*Work instruction*
Look through the records below, count the lines with the word "Algebra", and reply with only the number.

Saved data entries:
========================================
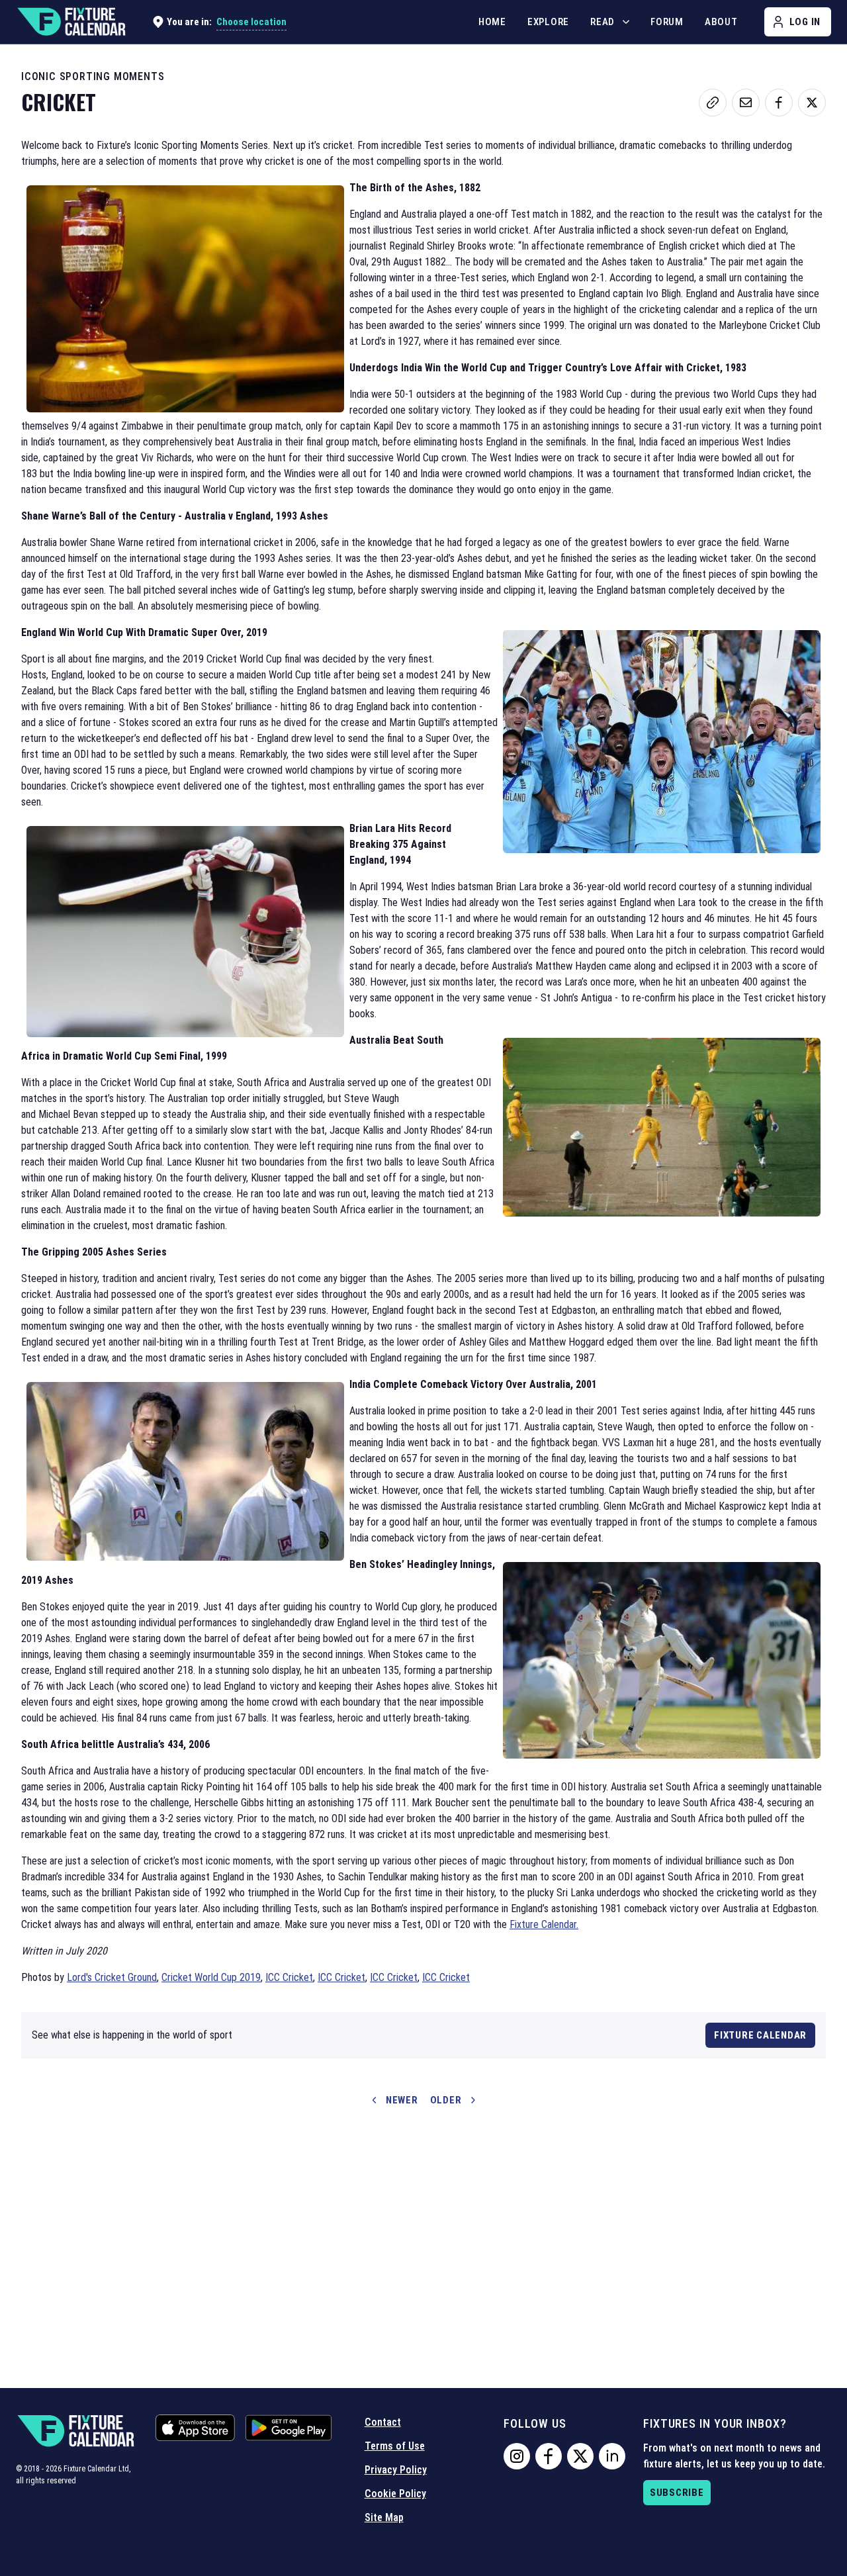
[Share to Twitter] (812, 102)
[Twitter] (580, 2456)
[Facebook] (548, 2456)
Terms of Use (395, 2446)
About (721, 22)
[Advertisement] (423, 2231)
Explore (548, 22)
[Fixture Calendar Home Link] (71, 21)
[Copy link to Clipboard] (713, 102)
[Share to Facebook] (779, 102)
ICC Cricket (289, 1977)
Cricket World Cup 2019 (211, 1977)
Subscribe (677, 2493)
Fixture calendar (760, 2035)
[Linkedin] (612, 2456)
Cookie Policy (395, 2493)
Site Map (384, 2517)
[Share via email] (746, 102)
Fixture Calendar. (544, 1924)
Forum (667, 22)
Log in (805, 22)
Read (602, 22)
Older (446, 2100)
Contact (383, 2422)
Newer (402, 2100)
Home (492, 22)
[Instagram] (517, 2456)
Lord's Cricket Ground (112, 1977)
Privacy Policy (396, 2469)
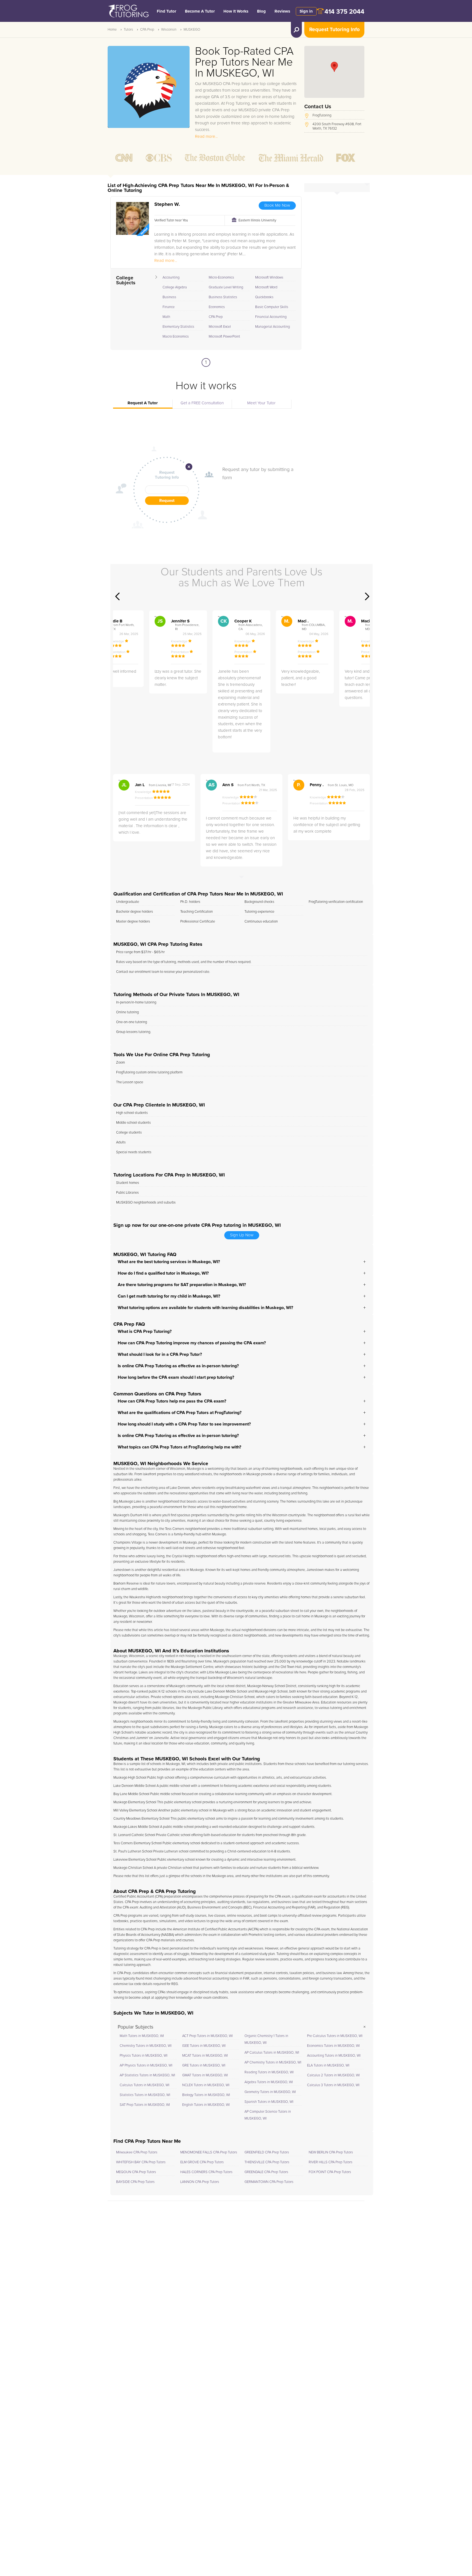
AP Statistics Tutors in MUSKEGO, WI (147, 2075)
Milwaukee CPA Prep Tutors (136, 2152)
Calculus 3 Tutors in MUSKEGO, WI (333, 2085)
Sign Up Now (241, 1235)
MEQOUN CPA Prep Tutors (136, 2172)
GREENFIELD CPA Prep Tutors (266, 2152)
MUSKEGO (192, 29)
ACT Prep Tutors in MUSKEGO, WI (207, 2036)
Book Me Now (277, 205)
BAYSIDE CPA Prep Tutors (135, 2182)
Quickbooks (264, 297)
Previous (117, 596)
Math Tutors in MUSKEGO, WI (142, 2036)
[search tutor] (296, 30)
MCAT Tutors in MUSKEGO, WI (205, 2055)
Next (367, 596)
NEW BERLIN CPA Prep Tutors (331, 2152)
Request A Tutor (143, 403)
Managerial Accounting (272, 327)
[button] (334, 67)
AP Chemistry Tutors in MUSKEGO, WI (272, 2062)
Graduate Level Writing (226, 287)
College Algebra (175, 287)
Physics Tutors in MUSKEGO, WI (143, 2055)
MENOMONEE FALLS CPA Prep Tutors (208, 2152)
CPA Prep (147, 29)
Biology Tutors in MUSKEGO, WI (206, 2095)
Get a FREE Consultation (202, 403)
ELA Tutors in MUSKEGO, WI (328, 2065)
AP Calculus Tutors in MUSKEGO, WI (271, 2052)
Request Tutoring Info (334, 29)
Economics (217, 307)
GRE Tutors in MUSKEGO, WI (203, 2065)
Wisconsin (168, 29)
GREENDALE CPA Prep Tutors (266, 2172)
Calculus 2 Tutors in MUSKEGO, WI (333, 2075)
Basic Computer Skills (271, 307)
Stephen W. (167, 204)
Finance (169, 307)
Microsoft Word (266, 287)
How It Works (235, 11)
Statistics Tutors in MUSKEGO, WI (145, 2095)
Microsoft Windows (269, 277)
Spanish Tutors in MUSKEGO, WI (268, 2102)
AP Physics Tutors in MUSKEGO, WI (146, 2065)
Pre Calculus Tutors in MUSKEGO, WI (334, 2036)
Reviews (282, 11)
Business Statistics (223, 297)
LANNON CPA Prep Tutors (199, 2182)
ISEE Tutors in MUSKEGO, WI (204, 2046)
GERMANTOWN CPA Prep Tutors (268, 2182)
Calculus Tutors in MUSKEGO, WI (144, 2085)
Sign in (306, 11)
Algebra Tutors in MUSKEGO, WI (268, 2082)
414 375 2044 (344, 12)
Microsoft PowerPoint (224, 336)
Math (166, 317)
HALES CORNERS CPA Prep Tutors (206, 2172)
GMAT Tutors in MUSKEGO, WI (205, 2075)
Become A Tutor (200, 11)
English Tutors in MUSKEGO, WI (206, 2105)
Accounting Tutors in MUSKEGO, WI (334, 2055)
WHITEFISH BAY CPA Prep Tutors (141, 2162)
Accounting (171, 277)
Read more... (206, 136)
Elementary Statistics (178, 327)
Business (169, 297)
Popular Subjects (135, 2027)
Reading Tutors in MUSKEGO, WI (269, 2072)
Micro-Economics (221, 277)
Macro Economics (176, 336)
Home (112, 29)
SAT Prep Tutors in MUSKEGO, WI (145, 2105)
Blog (261, 11)
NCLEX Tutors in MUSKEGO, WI (205, 2085)
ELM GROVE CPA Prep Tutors (202, 2162)
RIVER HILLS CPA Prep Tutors (330, 2162)
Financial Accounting (271, 317)
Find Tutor (166, 11)
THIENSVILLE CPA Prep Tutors (266, 2162)
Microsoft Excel (220, 327)
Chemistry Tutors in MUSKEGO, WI (146, 2046)
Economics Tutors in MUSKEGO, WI (333, 2046)
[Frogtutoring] (127, 12)
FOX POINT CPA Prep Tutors (330, 2172)
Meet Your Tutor (261, 403)
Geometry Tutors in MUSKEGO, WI (270, 2092)
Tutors (128, 29)
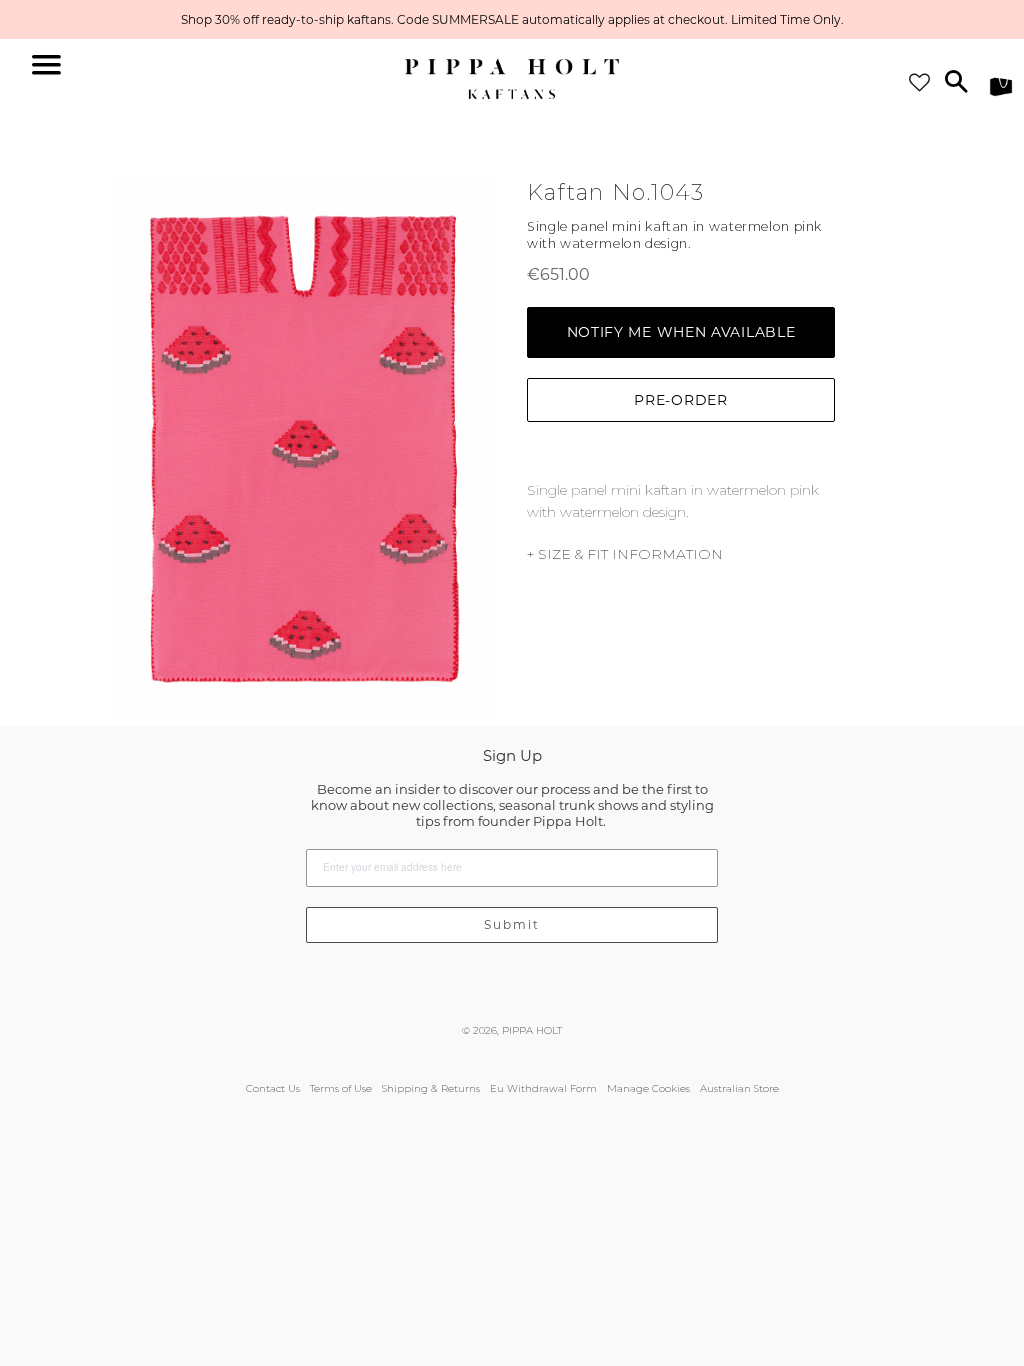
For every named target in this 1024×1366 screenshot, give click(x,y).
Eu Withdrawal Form (543, 1088)
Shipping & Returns (431, 1088)
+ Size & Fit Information (625, 554)
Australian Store (739, 1088)
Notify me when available (681, 332)
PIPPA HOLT (532, 1030)
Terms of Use (341, 1088)
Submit (512, 924)
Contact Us (273, 1088)
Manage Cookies (648, 1088)
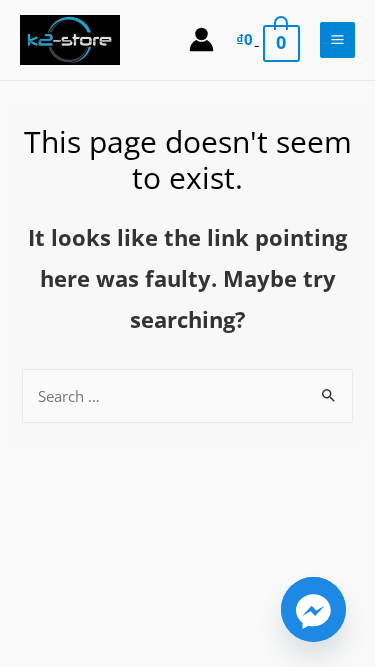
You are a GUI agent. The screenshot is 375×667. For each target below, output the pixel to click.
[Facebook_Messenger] (313, 609)
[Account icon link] (201, 39)
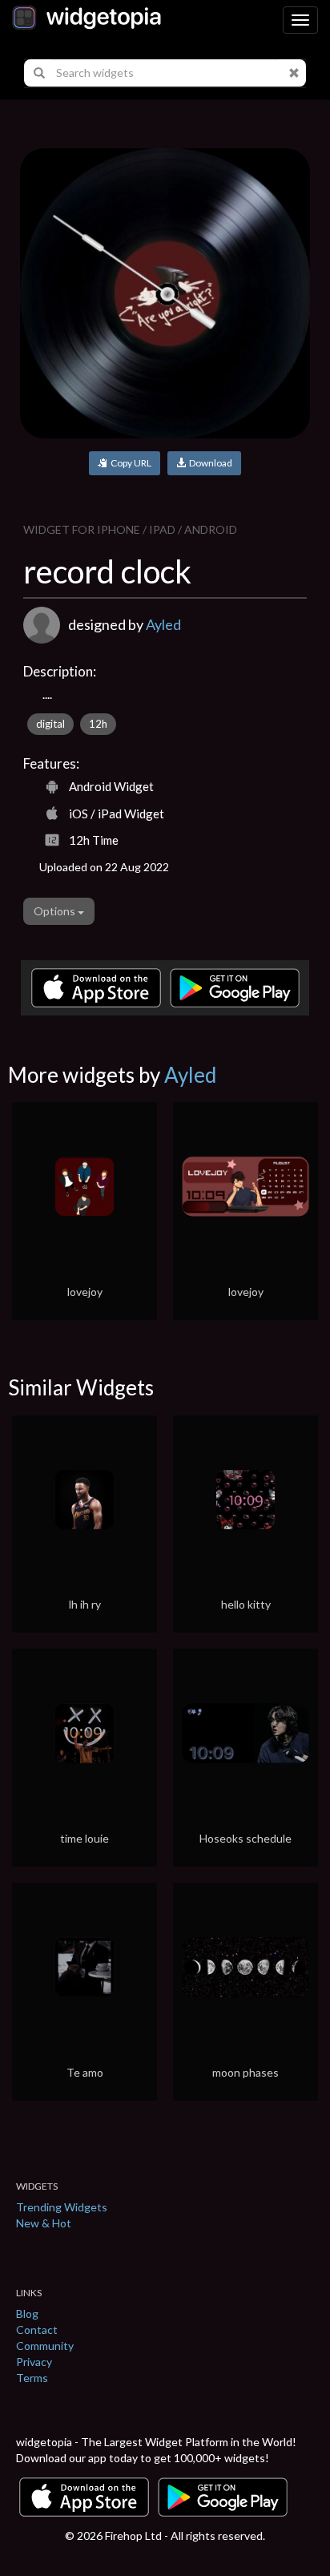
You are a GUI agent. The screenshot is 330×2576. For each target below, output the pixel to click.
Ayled (163, 624)
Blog (27, 2313)
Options (56, 911)
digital (50, 723)
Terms (32, 2377)
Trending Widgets (61, 2207)
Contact (37, 2329)
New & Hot (43, 2223)
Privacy (34, 2361)
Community (45, 2345)
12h (98, 723)
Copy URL (129, 463)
========================================
*Result of this exercise*
2